*** Opening Given data ***

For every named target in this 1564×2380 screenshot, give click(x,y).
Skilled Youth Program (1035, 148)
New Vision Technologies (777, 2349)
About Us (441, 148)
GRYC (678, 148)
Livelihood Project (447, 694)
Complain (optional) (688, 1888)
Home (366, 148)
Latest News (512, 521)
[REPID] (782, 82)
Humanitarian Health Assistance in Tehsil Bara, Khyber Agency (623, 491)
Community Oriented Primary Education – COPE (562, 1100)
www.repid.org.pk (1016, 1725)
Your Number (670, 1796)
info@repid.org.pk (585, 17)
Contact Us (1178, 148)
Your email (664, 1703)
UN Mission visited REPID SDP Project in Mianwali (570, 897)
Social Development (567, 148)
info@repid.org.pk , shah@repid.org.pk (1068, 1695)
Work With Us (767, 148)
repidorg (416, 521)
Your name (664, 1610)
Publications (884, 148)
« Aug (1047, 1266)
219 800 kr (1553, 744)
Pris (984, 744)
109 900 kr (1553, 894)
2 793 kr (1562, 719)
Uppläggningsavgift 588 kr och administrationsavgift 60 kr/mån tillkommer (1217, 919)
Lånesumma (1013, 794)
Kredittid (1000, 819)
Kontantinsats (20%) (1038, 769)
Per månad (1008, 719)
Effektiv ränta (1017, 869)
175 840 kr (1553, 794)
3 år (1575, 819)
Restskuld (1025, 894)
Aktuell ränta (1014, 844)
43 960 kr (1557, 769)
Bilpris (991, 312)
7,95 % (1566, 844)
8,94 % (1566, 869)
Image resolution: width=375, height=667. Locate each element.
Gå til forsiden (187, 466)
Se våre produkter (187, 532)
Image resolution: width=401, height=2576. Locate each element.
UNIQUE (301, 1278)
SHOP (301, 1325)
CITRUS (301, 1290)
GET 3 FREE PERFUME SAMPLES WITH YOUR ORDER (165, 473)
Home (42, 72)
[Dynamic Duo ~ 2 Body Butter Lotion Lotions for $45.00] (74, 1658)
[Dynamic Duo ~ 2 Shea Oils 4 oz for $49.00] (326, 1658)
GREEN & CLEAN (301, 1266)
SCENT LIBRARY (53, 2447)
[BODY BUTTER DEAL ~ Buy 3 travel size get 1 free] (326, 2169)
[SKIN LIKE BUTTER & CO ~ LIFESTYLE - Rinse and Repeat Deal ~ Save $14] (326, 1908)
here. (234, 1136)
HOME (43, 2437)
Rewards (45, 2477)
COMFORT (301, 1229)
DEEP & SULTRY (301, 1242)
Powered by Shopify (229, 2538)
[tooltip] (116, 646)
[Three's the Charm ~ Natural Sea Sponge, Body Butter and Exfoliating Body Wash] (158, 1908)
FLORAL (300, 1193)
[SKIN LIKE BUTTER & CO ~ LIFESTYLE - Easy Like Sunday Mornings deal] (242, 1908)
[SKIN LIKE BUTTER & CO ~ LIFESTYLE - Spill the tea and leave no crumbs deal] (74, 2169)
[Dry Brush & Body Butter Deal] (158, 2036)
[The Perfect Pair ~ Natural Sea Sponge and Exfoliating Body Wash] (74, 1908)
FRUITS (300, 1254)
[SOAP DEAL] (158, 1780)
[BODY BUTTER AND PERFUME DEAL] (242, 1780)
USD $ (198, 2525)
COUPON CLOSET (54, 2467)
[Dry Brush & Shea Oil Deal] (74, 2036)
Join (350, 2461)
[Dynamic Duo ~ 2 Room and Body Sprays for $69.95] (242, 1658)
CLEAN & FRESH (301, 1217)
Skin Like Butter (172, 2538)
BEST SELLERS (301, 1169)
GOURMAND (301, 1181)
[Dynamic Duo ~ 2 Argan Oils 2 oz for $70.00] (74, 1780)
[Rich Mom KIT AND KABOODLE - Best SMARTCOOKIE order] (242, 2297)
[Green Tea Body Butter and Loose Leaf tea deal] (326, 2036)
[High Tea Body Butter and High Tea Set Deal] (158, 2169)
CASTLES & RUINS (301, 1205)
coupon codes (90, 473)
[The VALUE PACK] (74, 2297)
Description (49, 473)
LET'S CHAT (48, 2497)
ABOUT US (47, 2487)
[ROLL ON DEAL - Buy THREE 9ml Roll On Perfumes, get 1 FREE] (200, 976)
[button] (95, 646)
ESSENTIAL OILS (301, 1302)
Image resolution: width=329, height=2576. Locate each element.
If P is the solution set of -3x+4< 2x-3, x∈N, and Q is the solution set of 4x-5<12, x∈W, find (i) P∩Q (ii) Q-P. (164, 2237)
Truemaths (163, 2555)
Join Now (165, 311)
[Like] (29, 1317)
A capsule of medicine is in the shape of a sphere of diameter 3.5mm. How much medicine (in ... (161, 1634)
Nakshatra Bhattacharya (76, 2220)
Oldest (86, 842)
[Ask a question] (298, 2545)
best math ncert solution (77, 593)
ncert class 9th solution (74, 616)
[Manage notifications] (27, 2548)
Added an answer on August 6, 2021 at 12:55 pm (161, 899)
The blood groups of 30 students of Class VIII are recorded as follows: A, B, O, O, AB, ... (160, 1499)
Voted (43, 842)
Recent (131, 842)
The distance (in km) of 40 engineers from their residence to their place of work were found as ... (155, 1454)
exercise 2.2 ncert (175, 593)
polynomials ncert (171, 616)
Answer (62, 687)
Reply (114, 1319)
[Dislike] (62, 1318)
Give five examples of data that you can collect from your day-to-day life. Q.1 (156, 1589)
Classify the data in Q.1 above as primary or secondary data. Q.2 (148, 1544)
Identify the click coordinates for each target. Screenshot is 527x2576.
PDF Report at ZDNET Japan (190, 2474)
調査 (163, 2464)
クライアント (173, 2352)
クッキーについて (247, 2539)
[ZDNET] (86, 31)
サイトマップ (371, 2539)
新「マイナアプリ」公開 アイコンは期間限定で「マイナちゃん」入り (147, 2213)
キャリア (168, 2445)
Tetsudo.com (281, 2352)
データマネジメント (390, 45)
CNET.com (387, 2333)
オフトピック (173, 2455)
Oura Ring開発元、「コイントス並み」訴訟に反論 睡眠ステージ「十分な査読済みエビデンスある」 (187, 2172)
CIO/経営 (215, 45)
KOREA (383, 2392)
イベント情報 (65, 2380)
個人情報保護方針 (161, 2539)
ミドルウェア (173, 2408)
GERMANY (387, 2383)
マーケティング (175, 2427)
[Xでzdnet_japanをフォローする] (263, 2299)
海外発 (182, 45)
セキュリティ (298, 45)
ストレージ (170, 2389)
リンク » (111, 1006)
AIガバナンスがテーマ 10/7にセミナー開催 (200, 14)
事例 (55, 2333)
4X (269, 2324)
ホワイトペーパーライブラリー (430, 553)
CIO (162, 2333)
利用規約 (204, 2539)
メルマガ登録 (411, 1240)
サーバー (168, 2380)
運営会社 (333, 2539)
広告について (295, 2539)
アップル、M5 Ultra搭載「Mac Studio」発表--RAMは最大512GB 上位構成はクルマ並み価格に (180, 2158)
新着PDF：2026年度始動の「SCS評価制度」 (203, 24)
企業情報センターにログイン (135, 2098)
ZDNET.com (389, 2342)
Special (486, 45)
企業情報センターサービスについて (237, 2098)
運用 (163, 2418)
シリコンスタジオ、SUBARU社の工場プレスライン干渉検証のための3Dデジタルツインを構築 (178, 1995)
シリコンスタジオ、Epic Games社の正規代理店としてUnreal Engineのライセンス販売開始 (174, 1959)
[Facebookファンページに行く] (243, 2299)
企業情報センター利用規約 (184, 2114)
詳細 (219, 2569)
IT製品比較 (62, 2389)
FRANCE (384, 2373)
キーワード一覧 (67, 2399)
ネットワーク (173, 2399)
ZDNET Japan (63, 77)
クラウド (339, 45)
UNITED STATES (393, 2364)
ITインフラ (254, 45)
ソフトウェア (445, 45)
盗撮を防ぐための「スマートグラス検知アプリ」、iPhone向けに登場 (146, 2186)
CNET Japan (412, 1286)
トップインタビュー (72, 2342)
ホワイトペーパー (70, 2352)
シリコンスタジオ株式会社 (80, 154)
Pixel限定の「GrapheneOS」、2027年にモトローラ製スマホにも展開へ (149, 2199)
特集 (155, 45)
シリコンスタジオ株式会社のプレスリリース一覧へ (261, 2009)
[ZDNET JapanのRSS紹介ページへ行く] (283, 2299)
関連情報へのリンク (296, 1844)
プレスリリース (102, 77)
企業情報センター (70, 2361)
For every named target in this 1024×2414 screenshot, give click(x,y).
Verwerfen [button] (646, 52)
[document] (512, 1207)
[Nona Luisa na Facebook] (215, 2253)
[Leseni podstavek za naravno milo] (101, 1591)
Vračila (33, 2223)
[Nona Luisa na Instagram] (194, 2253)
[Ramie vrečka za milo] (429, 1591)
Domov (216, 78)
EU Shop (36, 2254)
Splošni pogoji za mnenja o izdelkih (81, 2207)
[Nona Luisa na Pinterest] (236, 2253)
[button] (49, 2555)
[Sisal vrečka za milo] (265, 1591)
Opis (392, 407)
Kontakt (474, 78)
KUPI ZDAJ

*** Closing Given data ***

The required output is every line above from the one with "データマネジメント (390, 45)" down to the one with "UNITED STATES (393, 2364)", restated word for word, ends included.

▶ Task response
データマネジメント (390, 45)
CNET.com (387, 2333)
オフトピック (173, 2455)
Oura Ring開発元、「コイントス並み」訴訟に反論 睡眠ステージ「十分な査読済みエビデンスある」 (187, 2172)
CIO/経営 (215, 45)
KOREA (383, 2392)
イベント情報 (65, 2380)
個人情報保護方針 (161, 2539)
ミドルウェア (173, 2408)
GERMANY (387, 2383)
マーケティング (175, 2427)
[Xでzdnet_japanをフォローする] (263, 2299)
海外発 (182, 45)
セキュリティ (298, 45)
ストレージ (170, 2389)
リンク » (111, 1006)
AIガバナンスがテーマ 10/7にセミナー開催 (200, 14)
事例 (55, 2333)
4X (269, 2324)
ホワイトペーパーライブラリー (430, 553)
CIO (162, 2333)
利用規約 (204, 2539)
メルマガ登録 (411, 1240)
サーバー (168, 2380)
運営会社 (333, 2539)
広告について (295, 2539)
アップル、M5 Ultra搭載「Mac Studio」発表--RAMは最大512GB 上位構成はクルマ並み価格に (180, 2158)
新着PDF：2026年度始動の「SCS評価制度」 (203, 24)
企業情報センターにログイン (135, 2098)
ZDNET.com (389, 2342)
Special (486, 45)
企業情報センターサービスについて (237, 2098)
運用 (163, 2418)
シリコンスタジオ、SUBARU社の工場プレスライン干渉検証のための3Dデジタルツインを構築 (178, 1995)
シリコンスタジオ、Epic Games社の正規代理店としてUnreal Engineのライセンス販売開始 (174, 1959)
[Facebookファンページに行く] (243, 2299)
企業情報センター利用規約 (184, 2114)
詳細 (219, 2569)
IT製品比較 (62, 2389)
FRANCE (384, 2373)
キーワード一覧 (67, 2399)
ネットワーク (173, 2399)
ZDNET Japan (63, 77)
クラウド (339, 45)
UNITED STATES (393, 2364)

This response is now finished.